High-intensity interval training (HIIT)—short bursts of strenuous exercise—is a popular fitness trend. Now, a new study shows that aquatic HIIT can improve the exercise capacity of people with chronic illnesses such as diabetes.
The study, published in the journal BMJ Open Sport & Exercise Medicine, showed that aquatic HIIT (AHIIT) could be a safe alternative for people with chronic conditions who are unable to perform land-based HIIT, according to the paper. HIIT is considered to have more health benefits than moderate-intensity exercise for people with and without chronic conditions.
Furthermore, HIIT is a popular exercise option because it increases aerobic capacity and endurance while being time efficient. On the other hand, exercising in water can help relieve pressure on joints, making it possible for people to do movements that they can’t necessarily do on land, Medical News Today explains.
For the study, the researchers examined AHIIT improved participants’ exercise capability by measuring oxygen consumption, walking tests and other physical fitness tests and compared it with land-based HIIT. The participants had a range of chronic conditions including back pain, arthritis, chronic lung disease (COPD), type 2 diabetes, and multiple sclerosis.
The findings showed that AHIIT moderately improved participants’ exercise capacity compared with no exercise and no difference was observed in exercise capacity between AHIIT and land-based HIIT. “A key finding of this meta-analysis indicates that AHIIT may be as beneficial as LBHIIT, which gives people with chronic conditions another choice for effective HIIT or potentially a more successful environment to start and continue with high-intensity training,” the researchers wrote in the paper.
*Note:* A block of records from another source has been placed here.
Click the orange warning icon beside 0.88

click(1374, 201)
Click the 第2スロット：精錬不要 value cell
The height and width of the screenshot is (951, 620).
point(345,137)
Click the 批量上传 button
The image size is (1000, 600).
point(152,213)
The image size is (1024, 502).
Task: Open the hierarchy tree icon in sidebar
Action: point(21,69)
When people with pain are required to keep weight off a joint after an injury or condition, aquatic exercise programmes can be used to sustain or increase aerobic conditioning, the researchers added. In the paper, they emphasised that AHIIT should be considered both a beneficial environment to increase exercise capacity, and a valuable alternative to land-based HIIT for people with a range of chronic conditions, especially if they face problems with achieving higher levels of function or exercise intensity on land.